Proprio per questo motivo ho chiamato questo articolo “demone biologico”. Perché se in questo nuovo momento della mia vita non mi prendo cura di questo aspetto con amore e creatività, emergono in me una miriade di demoni muniti di denti affilati, tridenti e accette che hanno tutti il mio viso irato per maschera. Tutto ciò che dicono, urlano e pretendono, sono verità inespresse in anni e anni di patriarcato interiorizzato. Sono verità che celano paure e alcune di queste paure sono ataviche e ci parlano di solitudine, abbandono e invisibilità.

Con una buona dose di coraggio e incoscienza, sono entrata proprio lì, dove i miei demoni mi hanno portata e ho trovato un’agghiacciante paura di solitudine, abbandono e invisibilità interiore.

Ci ricordo che la parola “demone” ci arriva dal greco antico δαίμων, dáimōn, «essere divino»: un essere che si pone a metà strada fra ciò che è Divino e ciò che è umano, con la funzione di intermediare tra queste due dimensioni.

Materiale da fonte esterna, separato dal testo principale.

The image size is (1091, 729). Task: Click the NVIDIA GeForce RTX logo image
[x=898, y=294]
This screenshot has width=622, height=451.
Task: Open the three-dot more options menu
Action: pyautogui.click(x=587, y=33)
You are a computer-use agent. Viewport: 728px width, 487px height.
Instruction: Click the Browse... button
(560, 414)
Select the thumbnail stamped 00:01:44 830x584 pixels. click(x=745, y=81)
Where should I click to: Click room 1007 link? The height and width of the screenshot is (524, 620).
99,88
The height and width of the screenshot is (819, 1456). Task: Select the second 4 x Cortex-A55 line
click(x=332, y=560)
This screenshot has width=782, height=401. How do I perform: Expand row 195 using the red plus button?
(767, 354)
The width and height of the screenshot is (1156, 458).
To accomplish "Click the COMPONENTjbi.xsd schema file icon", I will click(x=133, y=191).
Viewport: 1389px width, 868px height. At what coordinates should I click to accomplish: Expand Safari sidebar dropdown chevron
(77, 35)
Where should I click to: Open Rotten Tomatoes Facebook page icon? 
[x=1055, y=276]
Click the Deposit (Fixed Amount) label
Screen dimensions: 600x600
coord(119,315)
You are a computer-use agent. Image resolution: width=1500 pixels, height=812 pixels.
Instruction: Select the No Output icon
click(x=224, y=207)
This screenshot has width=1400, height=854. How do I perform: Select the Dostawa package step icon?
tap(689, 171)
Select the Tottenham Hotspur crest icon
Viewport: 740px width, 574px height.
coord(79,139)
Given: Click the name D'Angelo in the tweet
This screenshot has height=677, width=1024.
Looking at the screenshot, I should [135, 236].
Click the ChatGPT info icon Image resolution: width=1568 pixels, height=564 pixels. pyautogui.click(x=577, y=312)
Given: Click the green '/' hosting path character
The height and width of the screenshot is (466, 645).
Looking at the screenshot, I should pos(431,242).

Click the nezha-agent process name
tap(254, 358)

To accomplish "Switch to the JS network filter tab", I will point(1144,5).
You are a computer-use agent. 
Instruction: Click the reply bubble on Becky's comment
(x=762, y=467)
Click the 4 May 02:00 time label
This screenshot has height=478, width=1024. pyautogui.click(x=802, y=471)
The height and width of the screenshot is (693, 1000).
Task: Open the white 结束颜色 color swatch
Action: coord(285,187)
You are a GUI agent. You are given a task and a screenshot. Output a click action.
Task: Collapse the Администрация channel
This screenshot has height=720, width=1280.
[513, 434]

Questi miei bizzarri alleati, i miei demoni, mi hanno portato a riconoscere in me muri di protezione che nel tempo hanno inaridito, ghiacciato e indurito parti del mio cuore dando invece nutrimento non necessario all’ego. Una forma di ego maldestramente non proprio integra e utile al mio essere umana.

Con tutto ciò, posso dire di aver toccato un interessante stato di depressione a cui il mio cuore e la mia tiroide anelavano da tempo. Depressione, come dice Jeff Foster “Deep Rest”. Un profondo riposo necessario per il sistema mente*corpo, in cui, inevitabilmente, è venuto a galla tutto ciò che era indispensabile affinché ascoltassi il mio corpo di donna quasi quarantenne, in un modo diverso. Un corpo che genera in me un desiderio di figliare che ciclicamente mi appartiene e ciclicamente no.

Quello che ho compreso in questi mesi è che questo bianco o nero non sono il punto della situazione. Non è il “cosa” fare di questo ticchettio biologico, ma il “come”. Come decido di vivere questi messaggi disorientanti della mia fisiologia? In relazione con me e chi mi sta vicino? O nella frammentazione interiore e relazionale?

Ciclicamente ho perso il controllo, ho incontrato l’ignoto e l’insicurezza che delicatamente hanno scalfito orgoglio e rigidità. Questo è avvenuto, ahimè attraverso il corpo fisico. Ho avuto bisogno di stare male, di essere debole, di non fidarmi del mio corpo per poi cominciare timidamente ad ascoltarlo per davvero, nella sua totale resa. Per necessità questa debolezza mi ha portato forzatamente a togliere, ad andare un po’ più lenta, a far emergere semplicità, a trovare strategie e mappe che puntualmente si sgretolano con un nuovo ciclo mestruale.

Il ticchettio biologico ricorda alle mie cellule che un “tempo” sta per scadere. Il tempo per figliare, per espandere amore a prescindere, per diventare madri della Terra… Non mi è dato sapere, non mi è dato generalizzare. E’ tutto così incredibilmente soggettivo. Ciò che sento è che nel momento in cui il biologico – bio (vita) logos (studio) – salta, lo studio della vita s’interrompe, la frammentazione data dal voler capire e controllare cessa. La verità del bios non può essere imbrigliata in un logos. E se lo studio passa in secondo piano, la vita potrebbe divenire una meravigliosa danza fluida fra libero arbitrio e destino. Dove uno non esiste senza l’altro, dove ciò che nutre è l’esperienza emotivo*corporeo*spirituale soggettiva.

Procreare o no, l’essere umana è in divenire, tu sei il suo divenire e lo puoi scoprire solo vivendo. Al di là delle mappe e dei progetti.

In questo momento mi attraversa la scelta di affidarmi al processo, non sempre facile, ma incredibilmente vero, come non mai.

Vita, un incredibile processo creativo.